Monday, June 22, 2009

Walk 221 -- Kinlochbervie to Laxford Bridge

Ages: Colin was 67 years and 45 days. Rosemary was 64 years and 187 days.
Weather: Wet and breezy with poor visibility. It was unpleasant, but not really cold. The rain stopped for the last couple of miles.
Location: Kinlochbervie to Laxford Bridge.
Distance: 9 miles.
Total distance: 2014½ miles.
Terrain: Undulating roads.
Tide: In.
Rivers: No.194, Achriesgill Water on the road from Kinlochbervie. No. 195, Rhiconich River at Rhiconich. No. 196, River Laxford at Laxford Bridge.
Ferries: None.
Piers: None.
Kissing gates: None.
Pubs: None.
‘Historic Scotland’ properties: None.
Ferris wheels: None.
Diversions: None.
How we got there and back: We were staying in our caravan in Scourie. This morning we drove to Laxford Bridge, parked the car and intended catching the school bus to Kinlochbervie. Because it was so unpleasant standing in the wind and rain waiting for it, we started thumbing. Very soon a car pulled up — it was a teacher from the school. He told us it was an INSET day, so the bus probably wasn’t running! He was very interested in our trek, and took us to the exact spot at Kinlochbervie War Memorial where we needed to be.
At the end, we got straight into the car and drove back to the caravan to have a proper pot of tea — much better than tea bags!

It was not a very good day for walking, thank goodness we have done and finished with Cape Wrath. I wouldn’t have liked to have walked it in today’s misty rain. I kept putting my camera away to stop it getting wet, then missing photo opportunities. Colin didn’t even bring his camera. There would have been lovely views if it hadn’t been so misty.
There were lots of flowers out, particularly the ubiquitous wild orchid which looked especially lovely in the rain. We passed a few scattered cottages, but generally the landscape is wild and untamed. Very beautiful, but we could have done without the rain.

Yet at the road junction there was a toilet block which was clean, open and free! If they can do it out here in the wilds, why can’t other local authorities? This was the halfway point of today’s walk, where we met up with the road from Durness.
There was a small field opposite the toilets where we sat in the lee of a wall to eat our slices of quiche. That is when Colin discovered he had left his quiche in the fridge in the caravan, so he ate his sandwiches instead! The resident sheep made a quick exit through a hole in the wall opposite us, but they returned soon after and ignored us as they continued munching grass.

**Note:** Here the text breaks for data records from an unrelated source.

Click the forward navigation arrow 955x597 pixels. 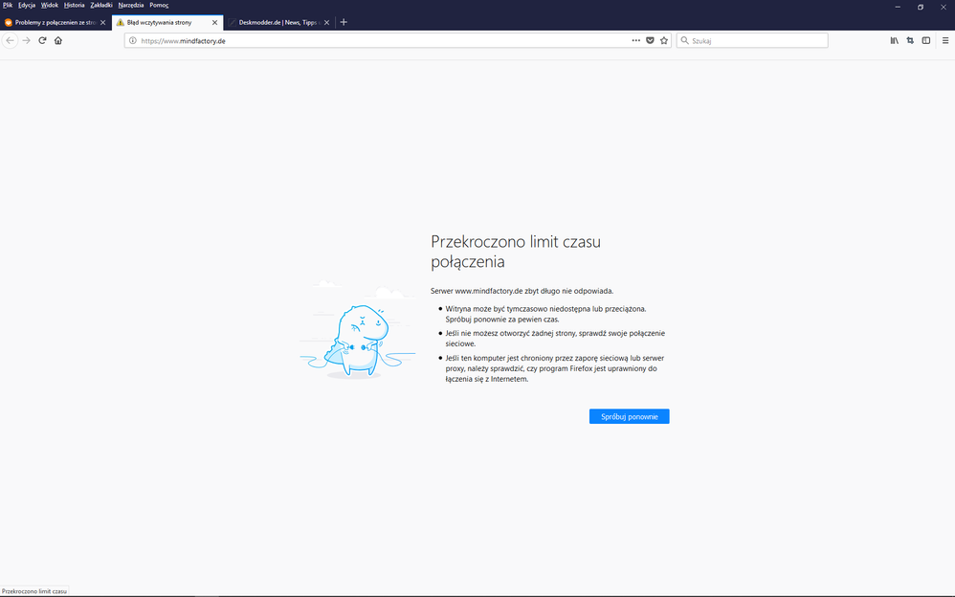[27, 41]
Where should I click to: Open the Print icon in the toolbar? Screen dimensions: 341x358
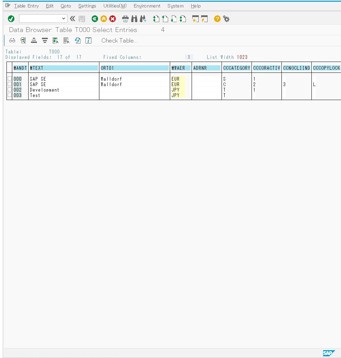(x=125, y=19)
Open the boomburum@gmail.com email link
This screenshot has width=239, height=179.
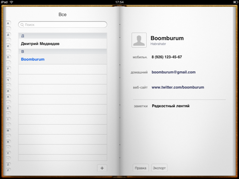pos(173,72)
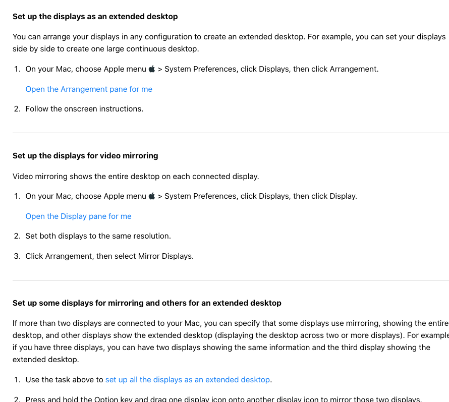The width and height of the screenshot is (449, 402).
Task: Click the Apple logo in the video mirroring steps
Action: click(x=152, y=196)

We crossed the Rhiconich River and carried on southwards along the road. We were really in wild country now, mountains and rocks — absolutely no habitation. We passed a fence post that was wearing a mossy wig!
There was not much traffic, but when it came it was fast because the road is fairly straight and has been upgraded. The rain became more intense, and it was most unpleasant.
We turned off on a loop which led to a side road, and it turned out to be the ‘old’ road. We saw a pond with water lilies in bud. They looked very pretty, but it was honking down by then so I didn’t photograph it. We walked round several little lochans, and then back to the straightened main road.
Further on this road led through a cutting. The rock was gneiss (at a guess) and it was spectacular. Swirls in the rock showed us that it had been through a lot of movement in the geological past.

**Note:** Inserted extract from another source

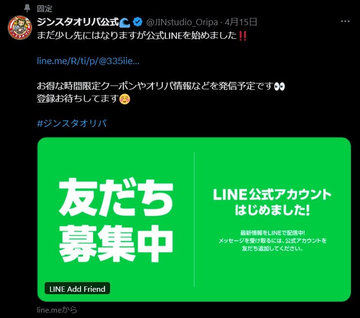Click the 固定 pinned label

point(45,9)

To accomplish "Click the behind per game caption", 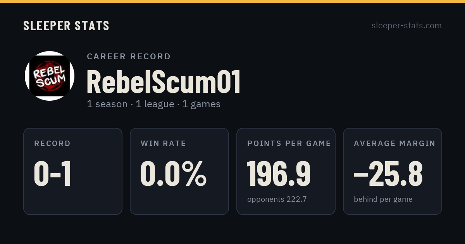I will click(x=383, y=199).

After that it was just boring old road. I think we will have a lot of this kind of road-walking down the west coast as there is a dearth of footpaths marked on the map.
We passed a gorse bush with bright flowers on it, an attempt to brighten the day I suppose.
The rain stopped at last though it remained drippy and grey. We both removed our over-trousers because it was too hot to continue to wear them. It may have been a wet day, but it certainly wasn’t cold.
The road narrowed at the bottom of the hill. It became a ‘narrow road with passing places’, and the tarmac was old too. It scrunched under our boots! This bit of the road hadn’t been upgraded. We came to Laxford Bridge, where our car was parked. Bit of a bum Walk really, with the rain and poor visibility.
That ended Walk no.221, we shall pick up Walk no.222 next time at Laxford Bridge. It was twenty past one, so the Walk had taken four and three quarter hours. We were wet and miserable, so we got in the car and drove straight back to the caravan. There we finished our lunch and had a proper cup of tea — made with leaf tea in a teapot!